- [GIVEN EXERCISE] Copy the items word for word, from the first line through the line containing "This screenshot has height=528, width=877.", with both ends included.

begin ENTRIES

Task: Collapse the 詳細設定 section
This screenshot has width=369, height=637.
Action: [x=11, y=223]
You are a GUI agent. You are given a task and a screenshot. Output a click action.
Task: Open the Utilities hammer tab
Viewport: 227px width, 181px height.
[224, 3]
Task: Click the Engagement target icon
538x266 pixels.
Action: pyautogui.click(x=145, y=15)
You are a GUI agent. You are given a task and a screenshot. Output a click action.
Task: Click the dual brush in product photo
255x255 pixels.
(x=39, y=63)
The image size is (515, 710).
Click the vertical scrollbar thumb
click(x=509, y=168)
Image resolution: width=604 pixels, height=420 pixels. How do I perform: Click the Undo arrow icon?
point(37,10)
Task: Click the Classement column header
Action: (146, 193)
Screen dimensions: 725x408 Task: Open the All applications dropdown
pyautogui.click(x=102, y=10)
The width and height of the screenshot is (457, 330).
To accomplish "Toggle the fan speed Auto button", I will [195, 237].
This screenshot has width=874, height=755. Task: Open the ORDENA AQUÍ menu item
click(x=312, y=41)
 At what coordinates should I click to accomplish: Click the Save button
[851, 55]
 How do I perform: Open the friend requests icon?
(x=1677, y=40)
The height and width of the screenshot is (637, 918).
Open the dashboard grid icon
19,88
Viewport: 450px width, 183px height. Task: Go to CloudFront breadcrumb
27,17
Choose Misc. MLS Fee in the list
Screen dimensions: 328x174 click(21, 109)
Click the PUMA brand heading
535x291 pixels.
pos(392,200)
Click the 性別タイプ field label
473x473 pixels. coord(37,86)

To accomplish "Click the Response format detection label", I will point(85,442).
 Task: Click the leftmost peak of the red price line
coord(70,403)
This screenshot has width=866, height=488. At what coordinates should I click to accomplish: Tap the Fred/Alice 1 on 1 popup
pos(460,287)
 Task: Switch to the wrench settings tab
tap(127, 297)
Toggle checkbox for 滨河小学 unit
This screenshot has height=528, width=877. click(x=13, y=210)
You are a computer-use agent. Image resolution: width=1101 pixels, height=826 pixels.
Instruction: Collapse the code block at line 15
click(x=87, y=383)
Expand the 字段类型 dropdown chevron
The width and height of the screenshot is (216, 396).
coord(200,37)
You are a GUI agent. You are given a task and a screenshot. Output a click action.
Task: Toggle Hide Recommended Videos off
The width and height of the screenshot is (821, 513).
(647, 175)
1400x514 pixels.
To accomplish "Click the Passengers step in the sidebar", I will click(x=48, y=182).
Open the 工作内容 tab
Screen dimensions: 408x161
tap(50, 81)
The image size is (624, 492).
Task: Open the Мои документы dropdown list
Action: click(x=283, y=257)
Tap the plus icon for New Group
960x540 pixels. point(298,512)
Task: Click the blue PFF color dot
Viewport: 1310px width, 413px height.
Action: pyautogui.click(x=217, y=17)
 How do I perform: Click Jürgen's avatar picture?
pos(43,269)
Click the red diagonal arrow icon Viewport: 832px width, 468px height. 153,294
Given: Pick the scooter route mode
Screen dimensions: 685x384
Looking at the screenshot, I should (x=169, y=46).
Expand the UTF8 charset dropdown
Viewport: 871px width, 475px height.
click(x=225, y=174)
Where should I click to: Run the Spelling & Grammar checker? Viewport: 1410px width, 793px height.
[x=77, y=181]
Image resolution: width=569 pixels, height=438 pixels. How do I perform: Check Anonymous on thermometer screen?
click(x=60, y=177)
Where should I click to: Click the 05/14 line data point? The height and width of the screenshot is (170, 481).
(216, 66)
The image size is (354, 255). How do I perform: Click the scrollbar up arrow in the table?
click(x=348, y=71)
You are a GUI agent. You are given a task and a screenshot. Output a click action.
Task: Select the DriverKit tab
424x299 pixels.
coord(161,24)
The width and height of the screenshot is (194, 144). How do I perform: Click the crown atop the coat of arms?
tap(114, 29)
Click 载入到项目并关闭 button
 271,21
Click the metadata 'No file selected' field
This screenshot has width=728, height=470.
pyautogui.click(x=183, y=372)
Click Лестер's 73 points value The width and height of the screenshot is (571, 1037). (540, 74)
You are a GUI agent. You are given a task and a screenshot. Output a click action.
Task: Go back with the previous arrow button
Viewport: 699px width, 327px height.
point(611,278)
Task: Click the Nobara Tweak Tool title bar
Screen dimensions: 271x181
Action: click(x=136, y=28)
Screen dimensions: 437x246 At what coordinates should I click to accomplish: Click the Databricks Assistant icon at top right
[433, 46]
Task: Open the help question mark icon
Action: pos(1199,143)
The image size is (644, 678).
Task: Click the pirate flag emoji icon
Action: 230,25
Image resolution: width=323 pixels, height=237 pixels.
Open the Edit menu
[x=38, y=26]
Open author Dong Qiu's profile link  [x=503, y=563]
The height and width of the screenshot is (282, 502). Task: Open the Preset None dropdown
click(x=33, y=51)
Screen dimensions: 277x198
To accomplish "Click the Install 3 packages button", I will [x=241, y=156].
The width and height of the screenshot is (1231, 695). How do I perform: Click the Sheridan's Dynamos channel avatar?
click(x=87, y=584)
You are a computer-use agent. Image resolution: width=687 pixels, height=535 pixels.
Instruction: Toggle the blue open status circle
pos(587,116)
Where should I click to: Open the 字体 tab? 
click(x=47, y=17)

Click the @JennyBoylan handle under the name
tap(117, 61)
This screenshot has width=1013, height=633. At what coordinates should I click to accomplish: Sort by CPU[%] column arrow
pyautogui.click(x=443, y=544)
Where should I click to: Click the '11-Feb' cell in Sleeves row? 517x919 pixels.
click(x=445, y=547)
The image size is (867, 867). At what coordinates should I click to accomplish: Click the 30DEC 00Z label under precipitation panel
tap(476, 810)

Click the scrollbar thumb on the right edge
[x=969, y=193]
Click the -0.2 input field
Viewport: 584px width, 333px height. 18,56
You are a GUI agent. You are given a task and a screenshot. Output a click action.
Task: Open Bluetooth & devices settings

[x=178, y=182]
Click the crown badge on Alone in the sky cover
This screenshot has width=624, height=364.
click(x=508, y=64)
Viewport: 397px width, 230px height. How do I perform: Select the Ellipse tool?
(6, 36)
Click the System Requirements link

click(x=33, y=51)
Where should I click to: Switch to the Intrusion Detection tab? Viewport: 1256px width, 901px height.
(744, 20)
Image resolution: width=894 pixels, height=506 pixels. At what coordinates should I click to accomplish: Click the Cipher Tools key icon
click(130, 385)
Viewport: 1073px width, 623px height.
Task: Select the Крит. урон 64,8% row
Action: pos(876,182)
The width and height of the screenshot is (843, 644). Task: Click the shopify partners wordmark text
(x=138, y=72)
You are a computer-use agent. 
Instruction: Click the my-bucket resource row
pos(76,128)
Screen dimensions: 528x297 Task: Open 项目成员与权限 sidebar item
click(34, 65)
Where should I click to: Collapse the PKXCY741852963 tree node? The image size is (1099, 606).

end ENTRIES

- [RESULT]
Task: Collapse the 詳細設定 section
This screenshot has width=369, height=637.
Action: [x=11, y=223]
You are a GUI agent. You are given a task and a screenshot. Output a click action.
Task: Open the Utilities hammer tab
Viewport: 227px width, 181px height.
[224, 3]
Task: Click the Engagement target icon
538x266 pixels.
Action: pyautogui.click(x=145, y=15)
You are a GUI agent. You are given a task and a screenshot. Output a click action.
Task: Click the dual brush in product photo
255x255 pixels.
(x=39, y=63)
The image size is (515, 710).
Click the vertical scrollbar thumb
click(x=509, y=168)
Image resolution: width=604 pixels, height=420 pixels. How do I perform: Click the Undo arrow icon?
point(37,10)
Task: Click the Classement column header
Action: (146, 193)
Screen dimensions: 725x408 Task: Open the All applications dropdown
pyautogui.click(x=102, y=10)
The width and height of the screenshot is (457, 330).
To accomplish "Toggle the fan speed Auto button", I will [195, 237].
This screenshot has width=874, height=755. Task: Open the ORDENA AQUÍ menu item
click(x=312, y=41)
 At what coordinates should I click to accomplish: Click the Save button
[851, 55]
 How do I perform: Open the friend requests icon?
(x=1677, y=40)
The height and width of the screenshot is (637, 918).
Open the dashboard grid icon
19,88
Viewport: 450px width, 183px height. Task: Go to CloudFront breadcrumb
27,17
Choose Misc. MLS Fee in the list
Screen dimensions: 328x174 click(21, 109)
Click the PUMA brand heading
535x291 pixels.
pos(392,200)
Click the 性別タイプ field label
473x473 pixels. coord(37,86)

To accomplish "Click the Response format detection label", I will point(85,442).
 Task: Click the leftmost peak of the red price line
coord(70,403)
This screenshot has width=866, height=488. At what coordinates should I click to accomplish: Tap the Fred/Alice 1 on 1 popup
pos(460,287)
 Task: Switch to the wrench settings tab
tap(127, 297)
Toggle checkbox for 滨河小学 unit
This screenshot has height=528, width=877. click(x=13, y=210)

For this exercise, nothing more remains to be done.